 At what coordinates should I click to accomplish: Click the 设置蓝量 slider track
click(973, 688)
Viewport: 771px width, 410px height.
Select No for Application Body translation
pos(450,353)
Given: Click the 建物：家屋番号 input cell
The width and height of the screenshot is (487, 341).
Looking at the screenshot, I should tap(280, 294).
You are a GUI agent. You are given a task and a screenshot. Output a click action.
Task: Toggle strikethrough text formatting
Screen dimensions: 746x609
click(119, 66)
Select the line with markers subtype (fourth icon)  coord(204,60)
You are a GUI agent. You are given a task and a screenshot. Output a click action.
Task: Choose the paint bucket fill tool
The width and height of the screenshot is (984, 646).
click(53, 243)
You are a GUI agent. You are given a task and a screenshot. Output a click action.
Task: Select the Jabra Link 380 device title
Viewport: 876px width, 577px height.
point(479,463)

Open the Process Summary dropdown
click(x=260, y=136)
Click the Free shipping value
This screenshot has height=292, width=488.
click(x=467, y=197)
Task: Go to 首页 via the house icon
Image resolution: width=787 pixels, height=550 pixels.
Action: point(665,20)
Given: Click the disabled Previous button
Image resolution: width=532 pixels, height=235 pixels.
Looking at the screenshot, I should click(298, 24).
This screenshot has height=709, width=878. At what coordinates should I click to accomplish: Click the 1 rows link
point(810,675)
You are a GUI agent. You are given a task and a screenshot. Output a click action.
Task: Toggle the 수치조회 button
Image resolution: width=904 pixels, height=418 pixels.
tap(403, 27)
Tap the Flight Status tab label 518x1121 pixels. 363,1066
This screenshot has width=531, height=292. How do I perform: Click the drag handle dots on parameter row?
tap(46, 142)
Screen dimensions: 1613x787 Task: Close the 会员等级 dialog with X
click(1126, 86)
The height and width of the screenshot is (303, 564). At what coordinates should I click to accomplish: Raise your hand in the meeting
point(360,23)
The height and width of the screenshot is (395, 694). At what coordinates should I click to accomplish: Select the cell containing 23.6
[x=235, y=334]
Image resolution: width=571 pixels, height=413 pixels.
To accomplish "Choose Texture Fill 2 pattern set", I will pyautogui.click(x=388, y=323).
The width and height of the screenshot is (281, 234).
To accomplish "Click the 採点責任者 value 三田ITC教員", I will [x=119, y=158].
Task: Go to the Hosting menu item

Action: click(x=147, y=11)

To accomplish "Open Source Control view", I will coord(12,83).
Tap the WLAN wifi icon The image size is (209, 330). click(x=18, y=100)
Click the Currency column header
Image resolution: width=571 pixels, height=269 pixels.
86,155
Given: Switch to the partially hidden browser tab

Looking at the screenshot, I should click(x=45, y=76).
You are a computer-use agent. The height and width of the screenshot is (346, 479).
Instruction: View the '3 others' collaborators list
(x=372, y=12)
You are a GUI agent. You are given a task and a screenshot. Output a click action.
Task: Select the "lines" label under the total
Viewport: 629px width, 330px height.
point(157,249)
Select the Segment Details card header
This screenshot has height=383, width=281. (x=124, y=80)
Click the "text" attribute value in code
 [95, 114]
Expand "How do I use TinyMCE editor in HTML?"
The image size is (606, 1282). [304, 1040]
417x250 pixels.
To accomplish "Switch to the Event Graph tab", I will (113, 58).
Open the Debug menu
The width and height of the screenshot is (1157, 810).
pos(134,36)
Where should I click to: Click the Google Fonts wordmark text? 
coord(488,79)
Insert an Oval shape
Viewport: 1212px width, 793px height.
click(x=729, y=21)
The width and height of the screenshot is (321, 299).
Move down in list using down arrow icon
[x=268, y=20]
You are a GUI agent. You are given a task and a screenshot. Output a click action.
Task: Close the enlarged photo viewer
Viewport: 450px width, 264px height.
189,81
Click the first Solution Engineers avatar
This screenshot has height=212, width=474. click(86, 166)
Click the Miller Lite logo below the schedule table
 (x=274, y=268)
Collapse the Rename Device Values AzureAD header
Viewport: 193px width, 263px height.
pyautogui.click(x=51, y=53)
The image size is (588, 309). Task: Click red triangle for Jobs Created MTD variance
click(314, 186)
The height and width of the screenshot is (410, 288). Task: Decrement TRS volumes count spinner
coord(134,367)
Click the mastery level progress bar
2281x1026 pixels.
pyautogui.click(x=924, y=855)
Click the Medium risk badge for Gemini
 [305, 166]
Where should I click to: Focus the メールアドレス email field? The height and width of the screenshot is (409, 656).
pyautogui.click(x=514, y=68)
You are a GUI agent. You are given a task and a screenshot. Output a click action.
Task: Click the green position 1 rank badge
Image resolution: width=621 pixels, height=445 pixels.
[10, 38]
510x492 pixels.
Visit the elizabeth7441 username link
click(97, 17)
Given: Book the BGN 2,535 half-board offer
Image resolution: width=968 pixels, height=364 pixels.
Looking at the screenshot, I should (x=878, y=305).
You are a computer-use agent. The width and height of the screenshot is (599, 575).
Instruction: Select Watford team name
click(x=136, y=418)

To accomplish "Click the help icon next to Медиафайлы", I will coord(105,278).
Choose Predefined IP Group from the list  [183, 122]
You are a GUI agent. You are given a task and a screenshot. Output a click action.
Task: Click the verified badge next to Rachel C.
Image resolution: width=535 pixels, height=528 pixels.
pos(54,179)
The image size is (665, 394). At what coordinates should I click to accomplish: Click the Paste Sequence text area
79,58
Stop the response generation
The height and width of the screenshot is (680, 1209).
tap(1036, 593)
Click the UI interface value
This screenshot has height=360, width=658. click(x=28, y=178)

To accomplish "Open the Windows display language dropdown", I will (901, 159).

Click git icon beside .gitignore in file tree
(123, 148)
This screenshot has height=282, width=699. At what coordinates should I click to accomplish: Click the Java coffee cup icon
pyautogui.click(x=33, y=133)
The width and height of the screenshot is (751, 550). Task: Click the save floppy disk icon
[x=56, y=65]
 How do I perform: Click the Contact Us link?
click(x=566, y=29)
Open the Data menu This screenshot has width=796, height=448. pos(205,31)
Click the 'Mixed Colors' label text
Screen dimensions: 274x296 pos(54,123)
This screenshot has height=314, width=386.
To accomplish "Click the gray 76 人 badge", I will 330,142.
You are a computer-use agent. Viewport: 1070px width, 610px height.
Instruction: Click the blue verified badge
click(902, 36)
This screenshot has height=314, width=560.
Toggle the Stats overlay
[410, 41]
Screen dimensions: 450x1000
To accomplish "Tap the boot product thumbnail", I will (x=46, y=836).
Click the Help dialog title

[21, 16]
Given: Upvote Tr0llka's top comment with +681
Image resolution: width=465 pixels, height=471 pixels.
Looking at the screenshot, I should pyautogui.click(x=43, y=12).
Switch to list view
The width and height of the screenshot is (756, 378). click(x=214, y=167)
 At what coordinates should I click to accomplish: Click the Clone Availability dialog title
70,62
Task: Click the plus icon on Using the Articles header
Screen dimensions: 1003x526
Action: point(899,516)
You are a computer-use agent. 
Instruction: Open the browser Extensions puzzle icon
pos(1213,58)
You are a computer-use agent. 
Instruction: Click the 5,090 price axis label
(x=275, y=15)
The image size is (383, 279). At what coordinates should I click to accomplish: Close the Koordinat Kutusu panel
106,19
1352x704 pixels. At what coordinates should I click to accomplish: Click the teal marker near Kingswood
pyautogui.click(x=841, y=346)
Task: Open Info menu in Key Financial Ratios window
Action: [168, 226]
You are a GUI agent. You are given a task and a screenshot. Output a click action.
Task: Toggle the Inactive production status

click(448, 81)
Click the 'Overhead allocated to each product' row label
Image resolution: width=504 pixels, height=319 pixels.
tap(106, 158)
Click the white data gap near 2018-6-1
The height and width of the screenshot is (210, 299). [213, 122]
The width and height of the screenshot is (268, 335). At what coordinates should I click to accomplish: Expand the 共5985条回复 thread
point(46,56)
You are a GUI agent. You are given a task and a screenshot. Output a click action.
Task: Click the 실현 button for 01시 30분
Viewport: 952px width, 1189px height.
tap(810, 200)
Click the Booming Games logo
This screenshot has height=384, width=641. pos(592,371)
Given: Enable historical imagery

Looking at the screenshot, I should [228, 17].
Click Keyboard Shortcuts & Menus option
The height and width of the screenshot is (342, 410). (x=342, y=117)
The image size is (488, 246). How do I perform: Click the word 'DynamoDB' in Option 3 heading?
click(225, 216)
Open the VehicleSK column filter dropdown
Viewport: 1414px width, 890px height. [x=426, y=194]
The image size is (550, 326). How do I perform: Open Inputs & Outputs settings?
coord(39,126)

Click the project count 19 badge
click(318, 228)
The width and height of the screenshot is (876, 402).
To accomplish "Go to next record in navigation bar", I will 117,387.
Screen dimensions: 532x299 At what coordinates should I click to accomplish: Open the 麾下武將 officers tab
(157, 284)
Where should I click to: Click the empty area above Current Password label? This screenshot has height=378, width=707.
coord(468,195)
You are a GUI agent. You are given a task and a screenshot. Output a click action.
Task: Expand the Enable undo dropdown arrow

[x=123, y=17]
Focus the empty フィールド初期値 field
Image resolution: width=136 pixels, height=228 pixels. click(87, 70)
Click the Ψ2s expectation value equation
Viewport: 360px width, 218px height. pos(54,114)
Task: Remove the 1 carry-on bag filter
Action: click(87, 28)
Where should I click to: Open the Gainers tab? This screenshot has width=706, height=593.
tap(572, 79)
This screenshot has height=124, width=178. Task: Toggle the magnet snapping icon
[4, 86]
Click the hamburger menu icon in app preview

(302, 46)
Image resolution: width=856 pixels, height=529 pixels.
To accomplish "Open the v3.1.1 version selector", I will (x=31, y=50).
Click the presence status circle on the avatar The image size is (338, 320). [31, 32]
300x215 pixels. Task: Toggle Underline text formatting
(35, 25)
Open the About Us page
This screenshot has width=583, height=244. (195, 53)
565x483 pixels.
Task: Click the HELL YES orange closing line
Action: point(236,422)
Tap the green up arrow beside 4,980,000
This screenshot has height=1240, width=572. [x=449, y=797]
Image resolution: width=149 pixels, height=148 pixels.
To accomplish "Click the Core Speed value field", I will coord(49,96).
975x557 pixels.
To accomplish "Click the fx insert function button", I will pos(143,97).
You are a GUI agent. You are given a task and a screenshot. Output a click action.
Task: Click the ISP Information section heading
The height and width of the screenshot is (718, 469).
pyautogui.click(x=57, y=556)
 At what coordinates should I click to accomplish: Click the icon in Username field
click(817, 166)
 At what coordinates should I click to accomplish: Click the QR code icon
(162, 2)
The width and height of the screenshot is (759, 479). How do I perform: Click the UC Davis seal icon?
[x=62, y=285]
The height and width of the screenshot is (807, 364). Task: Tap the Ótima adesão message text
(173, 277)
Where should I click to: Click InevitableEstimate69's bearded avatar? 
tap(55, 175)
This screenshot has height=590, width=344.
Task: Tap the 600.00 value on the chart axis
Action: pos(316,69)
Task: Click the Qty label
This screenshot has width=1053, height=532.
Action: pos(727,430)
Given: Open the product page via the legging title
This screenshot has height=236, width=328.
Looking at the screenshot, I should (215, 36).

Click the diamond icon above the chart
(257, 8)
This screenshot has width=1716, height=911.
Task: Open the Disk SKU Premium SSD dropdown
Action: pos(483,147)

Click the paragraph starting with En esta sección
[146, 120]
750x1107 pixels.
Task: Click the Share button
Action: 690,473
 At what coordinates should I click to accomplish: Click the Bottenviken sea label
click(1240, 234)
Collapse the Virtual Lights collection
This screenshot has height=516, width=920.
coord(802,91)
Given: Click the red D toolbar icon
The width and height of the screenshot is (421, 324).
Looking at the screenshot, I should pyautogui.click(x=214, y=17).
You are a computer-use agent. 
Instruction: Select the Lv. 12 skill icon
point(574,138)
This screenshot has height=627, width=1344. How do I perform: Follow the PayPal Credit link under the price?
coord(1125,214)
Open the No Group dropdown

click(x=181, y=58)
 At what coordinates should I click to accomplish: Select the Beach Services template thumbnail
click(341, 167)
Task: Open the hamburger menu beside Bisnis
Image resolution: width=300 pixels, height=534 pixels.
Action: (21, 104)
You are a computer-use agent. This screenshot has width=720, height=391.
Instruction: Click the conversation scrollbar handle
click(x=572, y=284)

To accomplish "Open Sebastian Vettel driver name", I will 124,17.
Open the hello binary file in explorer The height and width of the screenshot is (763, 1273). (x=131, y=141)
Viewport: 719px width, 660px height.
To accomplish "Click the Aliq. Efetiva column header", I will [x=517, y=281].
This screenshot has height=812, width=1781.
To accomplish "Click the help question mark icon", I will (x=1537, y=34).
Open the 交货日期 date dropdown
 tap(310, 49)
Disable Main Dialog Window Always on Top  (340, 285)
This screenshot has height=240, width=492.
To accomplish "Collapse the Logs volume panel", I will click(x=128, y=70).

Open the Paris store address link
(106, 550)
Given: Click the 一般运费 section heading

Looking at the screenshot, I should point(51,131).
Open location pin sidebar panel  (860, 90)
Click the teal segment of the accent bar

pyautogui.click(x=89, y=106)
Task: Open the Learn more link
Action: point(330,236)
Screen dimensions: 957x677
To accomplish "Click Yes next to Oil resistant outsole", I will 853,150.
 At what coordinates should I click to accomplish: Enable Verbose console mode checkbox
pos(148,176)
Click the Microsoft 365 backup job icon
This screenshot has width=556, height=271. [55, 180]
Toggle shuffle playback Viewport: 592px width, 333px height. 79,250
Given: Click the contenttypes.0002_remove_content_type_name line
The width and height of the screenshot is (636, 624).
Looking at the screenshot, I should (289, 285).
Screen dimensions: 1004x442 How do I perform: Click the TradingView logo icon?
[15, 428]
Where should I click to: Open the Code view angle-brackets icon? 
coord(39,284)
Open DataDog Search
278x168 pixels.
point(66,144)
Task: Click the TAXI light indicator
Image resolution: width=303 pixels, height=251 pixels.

= = = =

▶ What needs to be done: Of the lines above, extract only those from the line with "Instruction: Select the Lv. 12 skill icon" to the line with "Toggle shuffle playback", both included, exactly as written.

▶ Exercise response:
Instruction: Select the Lv. 12 skill icon
point(574,138)
This screenshot has height=627, width=1344. How do I perform: Follow the PayPal Credit link under the price?
coord(1125,214)
Open the No Group dropdown

click(x=181, y=58)
 At what coordinates should I click to accomplish: Select the Beach Services template thumbnail
click(341, 167)
Task: Open the hamburger menu beside Bisnis
Image resolution: width=300 pixels, height=534 pixels.
Action: (21, 104)
You are a computer-use agent. This screenshot has width=720, height=391.
Instruction: Click the conversation scrollbar handle
click(x=572, y=284)

To accomplish "Open Sebastian Vettel driver name", I will 124,17.
Open the hello binary file in explorer The height and width of the screenshot is (763, 1273). (x=131, y=141)
Viewport: 719px width, 660px height.
To accomplish "Click the Aliq. Efetiva column header", I will [x=517, y=281].
This screenshot has height=812, width=1781.
To accomplish "Click the help question mark icon", I will (x=1537, y=34).
Open the 交货日期 date dropdown
 tap(310, 49)
Disable Main Dialog Window Always on Top  (340, 285)
This screenshot has height=240, width=492.
To accomplish "Collapse the Logs volume panel", I will click(x=128, y=70).

Open the Paris store address link
(106, 550)
Given: Click the 一般运费 section heading

Looking at the screenshot, I should point(51,131).
Open location pin sidebar panel  (860, 90)
Click the teal segment of the accent bar

pyautogui.click(x=89, y=106)
Task: Open the Learn more link
Action: point(330,236)
Screen dimensions: 957x677
To accomplish "Click Yes next to Oil resistant outsole", I will 853,150.
 At what coordinates should I click to accomplish: Enable Verbose console mode checkbox
pos(148,176)
Click the Microsoft 365 backup job icon
This screenshot has width=556, height=271. [55, 180]
Toggle shuffle playback Viewport: 592px width, 333px height. 79,250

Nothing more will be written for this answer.